-- ASSIGNMENT --
All lines from the one containing "Instruction: Open the Badge Name dropdown" down to the one containing "Given: Open the main hamburger menu", both ends included, are to be given again exactly; omit the rest of the listing below.

-- GIVEN RECORDS --
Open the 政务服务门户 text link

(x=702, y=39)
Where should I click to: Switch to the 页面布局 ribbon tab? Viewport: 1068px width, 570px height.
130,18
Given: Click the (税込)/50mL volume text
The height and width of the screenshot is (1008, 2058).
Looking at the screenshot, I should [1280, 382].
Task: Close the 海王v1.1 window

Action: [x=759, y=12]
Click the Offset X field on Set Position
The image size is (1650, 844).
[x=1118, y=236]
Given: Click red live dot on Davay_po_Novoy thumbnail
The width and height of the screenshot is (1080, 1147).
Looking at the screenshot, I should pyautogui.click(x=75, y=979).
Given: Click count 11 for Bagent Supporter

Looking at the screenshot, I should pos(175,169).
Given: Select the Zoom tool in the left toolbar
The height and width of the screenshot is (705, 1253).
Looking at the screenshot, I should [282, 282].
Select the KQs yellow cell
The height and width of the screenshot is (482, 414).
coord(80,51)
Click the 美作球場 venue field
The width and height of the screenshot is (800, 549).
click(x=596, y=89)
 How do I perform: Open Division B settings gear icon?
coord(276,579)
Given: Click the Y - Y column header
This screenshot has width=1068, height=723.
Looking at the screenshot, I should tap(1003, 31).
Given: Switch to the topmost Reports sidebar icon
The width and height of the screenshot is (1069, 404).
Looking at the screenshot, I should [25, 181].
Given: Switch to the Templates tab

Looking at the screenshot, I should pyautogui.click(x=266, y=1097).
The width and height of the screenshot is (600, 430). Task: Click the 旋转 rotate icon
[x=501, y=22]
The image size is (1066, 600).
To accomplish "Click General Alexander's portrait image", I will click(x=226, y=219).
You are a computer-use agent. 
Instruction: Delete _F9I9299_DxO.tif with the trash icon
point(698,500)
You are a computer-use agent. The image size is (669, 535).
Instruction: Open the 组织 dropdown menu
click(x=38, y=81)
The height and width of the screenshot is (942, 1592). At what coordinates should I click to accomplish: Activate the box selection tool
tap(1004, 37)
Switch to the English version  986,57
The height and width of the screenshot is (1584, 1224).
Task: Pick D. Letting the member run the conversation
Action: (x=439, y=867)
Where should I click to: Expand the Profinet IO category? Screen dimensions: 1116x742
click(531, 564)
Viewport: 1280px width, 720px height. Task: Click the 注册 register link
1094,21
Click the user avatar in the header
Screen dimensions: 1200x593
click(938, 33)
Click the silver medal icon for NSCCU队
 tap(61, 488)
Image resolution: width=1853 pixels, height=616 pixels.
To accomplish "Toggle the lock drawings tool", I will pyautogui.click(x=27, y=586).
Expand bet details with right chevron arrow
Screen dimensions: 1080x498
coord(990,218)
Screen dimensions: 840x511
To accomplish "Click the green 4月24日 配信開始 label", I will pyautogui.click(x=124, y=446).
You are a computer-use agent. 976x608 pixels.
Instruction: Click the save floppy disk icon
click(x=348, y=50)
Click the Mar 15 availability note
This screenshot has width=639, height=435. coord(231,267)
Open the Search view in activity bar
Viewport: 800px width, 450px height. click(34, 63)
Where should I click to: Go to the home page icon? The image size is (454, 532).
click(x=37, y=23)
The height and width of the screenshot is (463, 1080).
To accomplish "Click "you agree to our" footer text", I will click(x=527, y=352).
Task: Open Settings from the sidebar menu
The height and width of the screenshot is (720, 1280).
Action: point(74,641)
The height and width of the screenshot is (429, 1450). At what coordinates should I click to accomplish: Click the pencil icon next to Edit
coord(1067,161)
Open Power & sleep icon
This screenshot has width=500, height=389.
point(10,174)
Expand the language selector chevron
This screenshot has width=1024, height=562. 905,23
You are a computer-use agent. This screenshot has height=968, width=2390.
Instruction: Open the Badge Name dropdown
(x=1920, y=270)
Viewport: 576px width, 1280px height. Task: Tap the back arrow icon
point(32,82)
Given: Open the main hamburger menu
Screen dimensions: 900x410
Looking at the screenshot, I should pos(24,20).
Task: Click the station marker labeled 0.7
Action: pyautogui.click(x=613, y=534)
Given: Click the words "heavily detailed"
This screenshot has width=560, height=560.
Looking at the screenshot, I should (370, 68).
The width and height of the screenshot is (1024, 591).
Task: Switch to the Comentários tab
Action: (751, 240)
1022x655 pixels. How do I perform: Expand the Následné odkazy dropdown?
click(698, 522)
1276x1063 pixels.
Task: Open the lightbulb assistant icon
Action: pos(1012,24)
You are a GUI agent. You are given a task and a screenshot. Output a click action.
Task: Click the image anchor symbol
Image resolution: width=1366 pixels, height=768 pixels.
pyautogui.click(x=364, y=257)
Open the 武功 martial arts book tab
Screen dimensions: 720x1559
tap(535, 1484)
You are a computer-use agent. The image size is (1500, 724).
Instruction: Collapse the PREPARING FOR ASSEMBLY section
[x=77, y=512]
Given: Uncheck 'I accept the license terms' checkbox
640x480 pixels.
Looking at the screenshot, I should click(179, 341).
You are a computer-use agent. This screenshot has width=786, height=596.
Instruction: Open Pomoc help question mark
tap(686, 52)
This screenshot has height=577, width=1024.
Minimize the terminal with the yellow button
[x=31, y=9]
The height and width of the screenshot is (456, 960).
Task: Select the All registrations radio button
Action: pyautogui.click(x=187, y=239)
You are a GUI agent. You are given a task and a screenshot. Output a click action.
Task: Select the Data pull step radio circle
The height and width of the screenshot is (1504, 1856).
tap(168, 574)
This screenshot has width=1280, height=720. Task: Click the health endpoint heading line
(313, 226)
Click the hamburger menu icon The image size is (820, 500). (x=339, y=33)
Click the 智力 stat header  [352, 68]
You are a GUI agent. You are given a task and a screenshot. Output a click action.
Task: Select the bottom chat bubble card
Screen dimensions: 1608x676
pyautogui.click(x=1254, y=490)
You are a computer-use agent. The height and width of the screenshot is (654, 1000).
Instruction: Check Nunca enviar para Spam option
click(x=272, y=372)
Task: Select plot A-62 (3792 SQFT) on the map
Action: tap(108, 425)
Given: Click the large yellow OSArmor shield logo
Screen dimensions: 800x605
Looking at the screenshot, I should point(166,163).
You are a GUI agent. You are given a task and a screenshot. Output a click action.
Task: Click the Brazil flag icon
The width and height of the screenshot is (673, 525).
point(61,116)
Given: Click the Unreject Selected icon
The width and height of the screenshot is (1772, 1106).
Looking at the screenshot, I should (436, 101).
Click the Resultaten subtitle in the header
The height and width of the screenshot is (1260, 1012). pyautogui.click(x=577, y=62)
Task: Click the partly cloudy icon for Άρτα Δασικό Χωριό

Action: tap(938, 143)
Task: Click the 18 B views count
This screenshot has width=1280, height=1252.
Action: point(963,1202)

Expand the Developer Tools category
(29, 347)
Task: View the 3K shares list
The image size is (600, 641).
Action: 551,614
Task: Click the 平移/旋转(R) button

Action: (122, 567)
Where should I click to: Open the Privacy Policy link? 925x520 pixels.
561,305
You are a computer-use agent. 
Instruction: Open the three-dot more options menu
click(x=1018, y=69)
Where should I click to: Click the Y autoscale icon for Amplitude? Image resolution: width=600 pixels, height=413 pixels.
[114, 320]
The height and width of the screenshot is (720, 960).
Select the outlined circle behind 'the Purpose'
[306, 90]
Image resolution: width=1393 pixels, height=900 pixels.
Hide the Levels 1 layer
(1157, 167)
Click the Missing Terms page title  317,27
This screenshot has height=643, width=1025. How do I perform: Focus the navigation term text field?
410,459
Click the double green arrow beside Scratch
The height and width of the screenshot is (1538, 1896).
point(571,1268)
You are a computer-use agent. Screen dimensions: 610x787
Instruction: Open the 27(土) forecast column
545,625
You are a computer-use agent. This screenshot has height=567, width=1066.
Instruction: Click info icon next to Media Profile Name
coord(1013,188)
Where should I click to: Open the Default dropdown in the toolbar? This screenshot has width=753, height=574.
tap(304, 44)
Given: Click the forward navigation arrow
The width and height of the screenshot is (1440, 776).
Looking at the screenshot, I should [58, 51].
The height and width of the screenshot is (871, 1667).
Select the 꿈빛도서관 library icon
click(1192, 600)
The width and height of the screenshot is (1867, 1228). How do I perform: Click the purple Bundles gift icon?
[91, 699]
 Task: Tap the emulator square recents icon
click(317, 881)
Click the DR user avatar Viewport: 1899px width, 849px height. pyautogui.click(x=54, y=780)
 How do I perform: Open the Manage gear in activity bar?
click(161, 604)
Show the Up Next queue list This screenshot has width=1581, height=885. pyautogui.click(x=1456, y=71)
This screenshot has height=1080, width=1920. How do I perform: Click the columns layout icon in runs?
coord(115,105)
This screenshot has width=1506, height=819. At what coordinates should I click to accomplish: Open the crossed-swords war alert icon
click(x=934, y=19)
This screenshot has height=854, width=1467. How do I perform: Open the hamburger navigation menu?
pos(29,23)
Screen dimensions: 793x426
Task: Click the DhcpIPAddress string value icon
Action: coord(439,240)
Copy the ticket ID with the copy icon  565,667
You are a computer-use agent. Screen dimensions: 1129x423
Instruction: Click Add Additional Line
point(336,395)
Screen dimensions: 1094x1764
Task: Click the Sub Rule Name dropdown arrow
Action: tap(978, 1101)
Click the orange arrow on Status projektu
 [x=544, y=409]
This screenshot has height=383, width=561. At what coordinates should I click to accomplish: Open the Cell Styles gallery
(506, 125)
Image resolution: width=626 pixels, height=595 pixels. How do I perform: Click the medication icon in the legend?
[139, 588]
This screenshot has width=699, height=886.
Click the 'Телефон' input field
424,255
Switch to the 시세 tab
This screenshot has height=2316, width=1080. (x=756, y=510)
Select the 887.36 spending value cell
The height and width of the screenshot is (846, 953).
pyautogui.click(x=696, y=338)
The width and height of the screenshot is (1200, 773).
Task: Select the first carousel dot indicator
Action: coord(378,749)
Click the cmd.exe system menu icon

-- SOLUTION TO THE PROBLEM --
Instruction: Open the Badge Name dropdown
(x=1920, y=270)
Viewport: 576px width, 1280px height. Task: Tap the back arrow icon
point(32,82)
Given: Open the main hamburger menu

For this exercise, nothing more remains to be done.